Stored records:
**********

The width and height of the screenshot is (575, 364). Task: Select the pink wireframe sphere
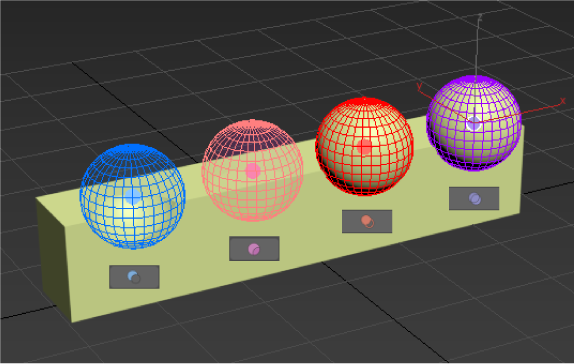[x=252, y=170]
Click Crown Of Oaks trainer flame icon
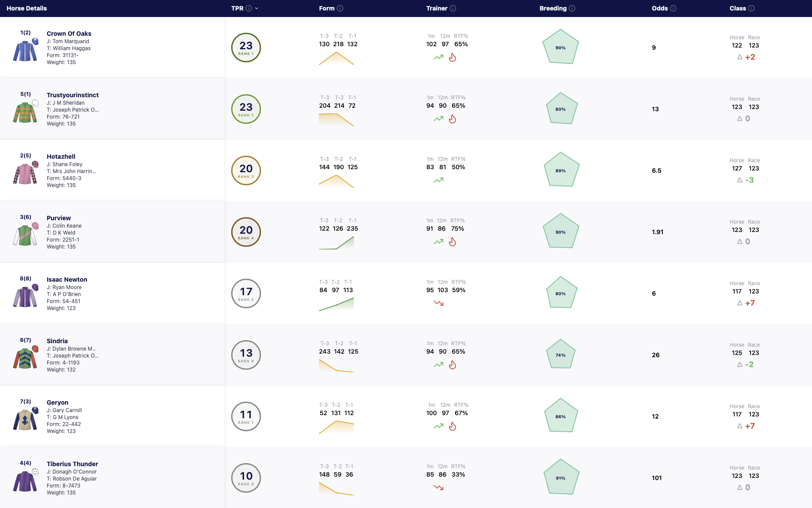This screenshot has height=508, width=812. (452, 58)
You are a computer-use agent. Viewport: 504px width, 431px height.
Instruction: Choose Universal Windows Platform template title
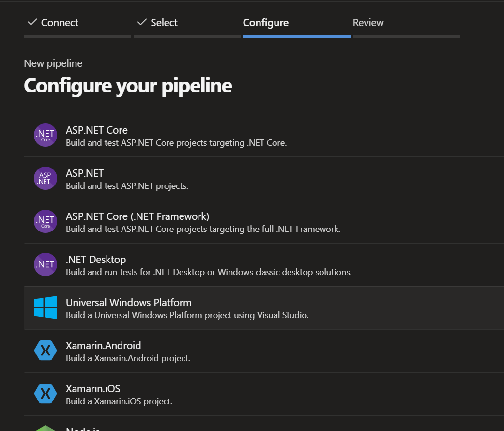click(129, 303)
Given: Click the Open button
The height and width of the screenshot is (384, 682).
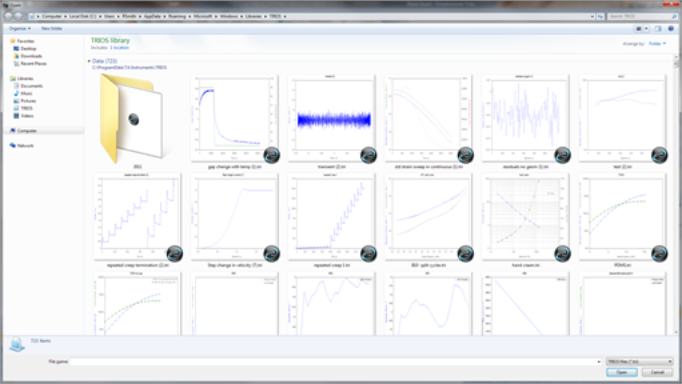Looking at the screenshot, I should pyautogui.click(x=622, y=372).
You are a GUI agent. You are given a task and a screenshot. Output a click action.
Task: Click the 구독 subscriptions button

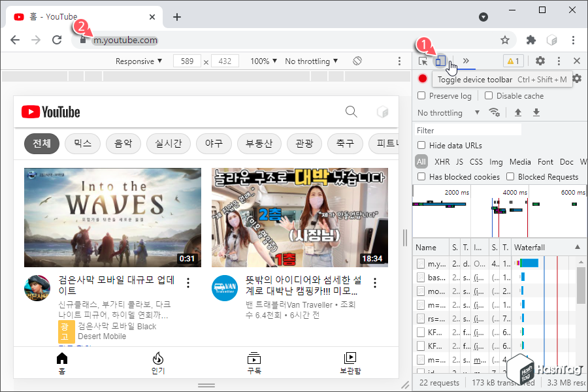[x=253, y=361]
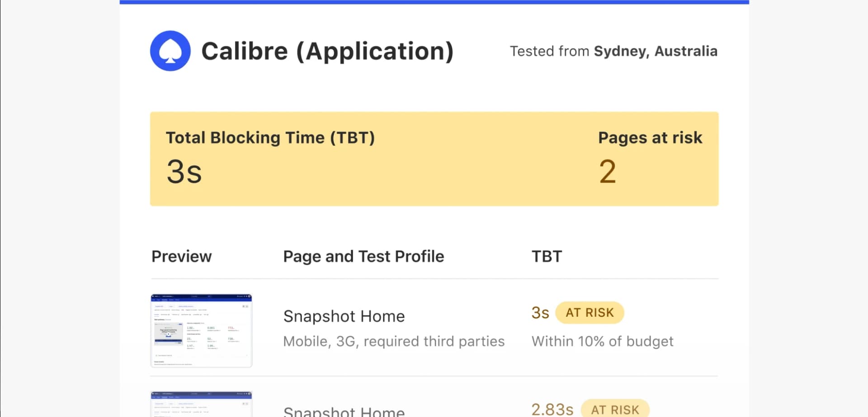Click the "Preview" column header

[181, 256]
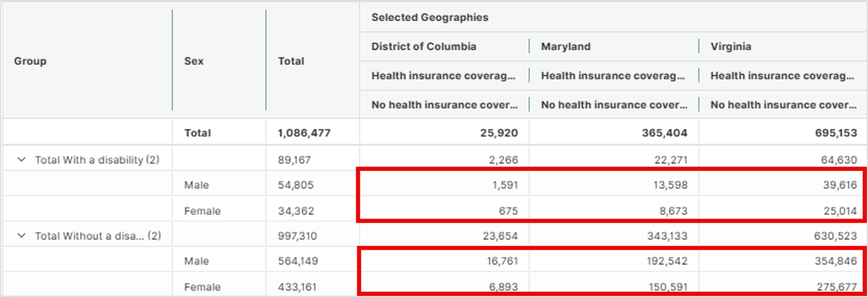Screen dimensions: 868x297
Task: Select the Sex column header
Action: pos(194,61)
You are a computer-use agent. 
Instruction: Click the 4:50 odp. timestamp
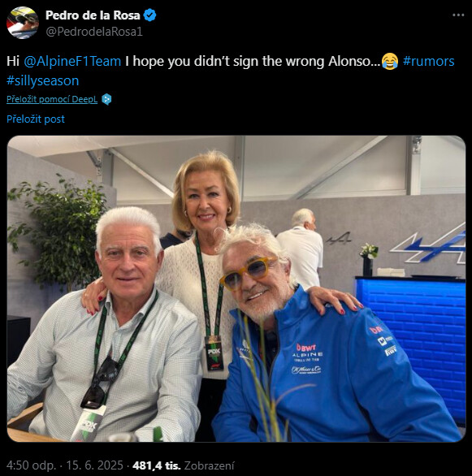tap(31, 465)
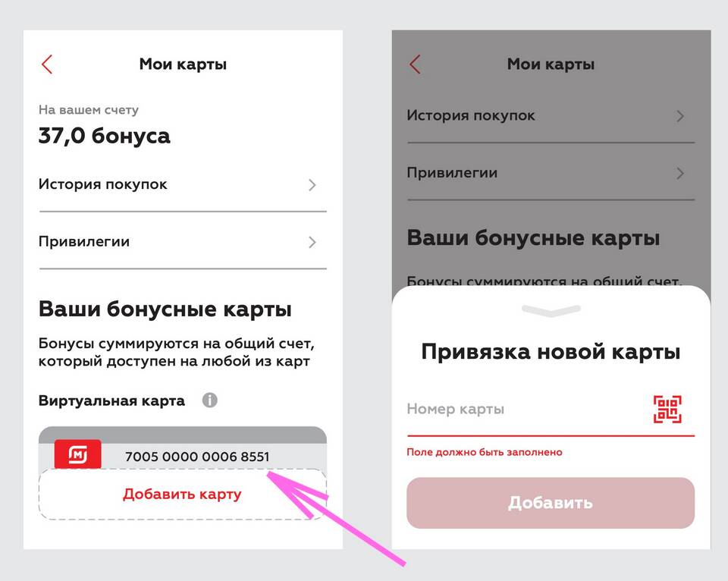Tap the red Magnit logo on card
The image size is (728, 581).
click(77, 454)
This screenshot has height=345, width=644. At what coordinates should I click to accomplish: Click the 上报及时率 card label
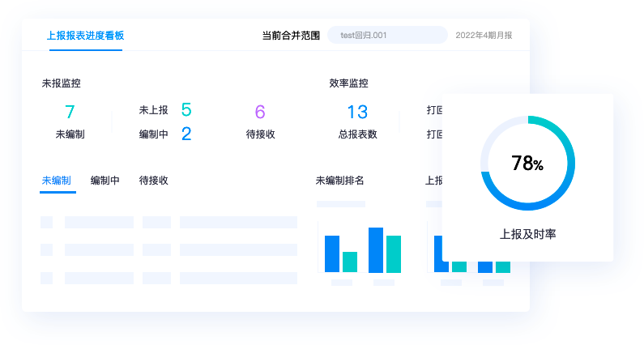point(527,234)
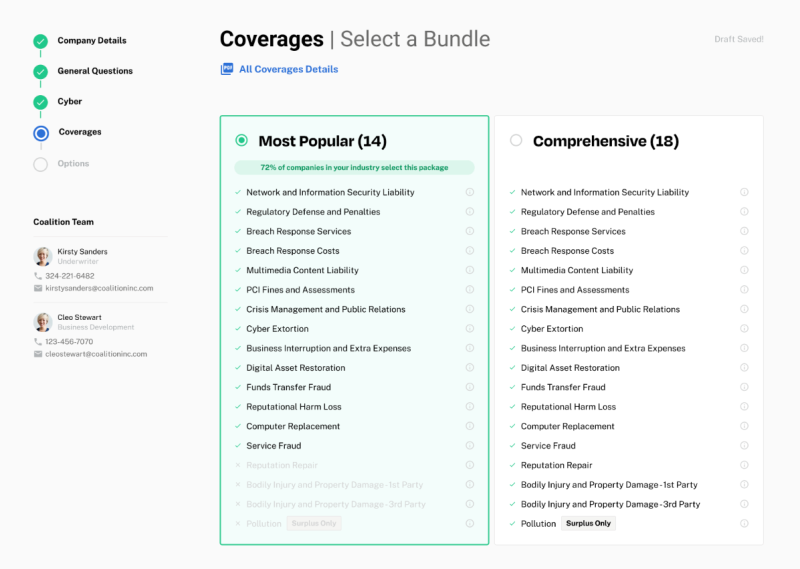Click phone icon beside Cleo Stewart's number
800x569 pixels.
coord(38,341)
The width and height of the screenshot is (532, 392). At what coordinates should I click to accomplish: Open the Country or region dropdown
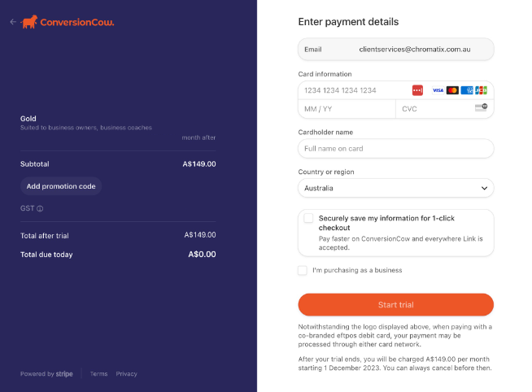pyautogui.click(x=395, y=188)
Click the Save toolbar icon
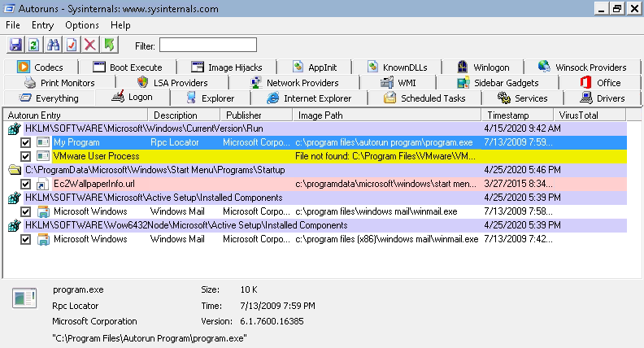644x348 pixels. 15,45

**********

__THE TASK__
Transcribe every line of the records exactly. Pictures do not belong in the copy.

__OUTPUT OF THE EXERCISE__
The width and height of the screenshot is (575, 364). Task: Select the pink wireframe sphere
[x=252, y=170]
Click Crown Of Oaks trainer flame icon
This screenshot has height=508, width=812. (452, 58)
You are a computer-use agent. Viewport: 504px width, 431px height.
Instruction: Choose Universal Windows Platform template title
click(129, 303)
Given: Click the Open button
The height and width of the screenshot is (384, 682).
Looking at the screenshot, I should pyautogui.click(x=622, y=372).
You are a GUI agent. You are given a task and a screenshot. Output a click action.
Task: Click the 구독 subscriptions button

[x=253, y=361]
Click the "Preview" column header

[181, 256]
Screen dimensions: 868x297
Task: Select the Sex column header
Action: pos(194,61)
You are a computer-use agent. 
Instruction: Click the 4:50 odp. timestamp
tap(31, 465)
Tap the red Magnit logo on card
The image size is (728, 581).
click(77, 454)
This screenshot has height=345, width=644. At what coordinates should I click to accomplish: Click the 上报及时率 card label
point(527,234)
Click phone icon beside Cleo Stewart's number
800x569 pixels.
coord(38,341)
The width and height of the screenshot is (532, 392). At what coordinates should I click to accomplish: Open the Country or region dropdown
pyautogui.click(x=395, y=188)
Click the Save toolbar icon
644x348 pixels. 15,45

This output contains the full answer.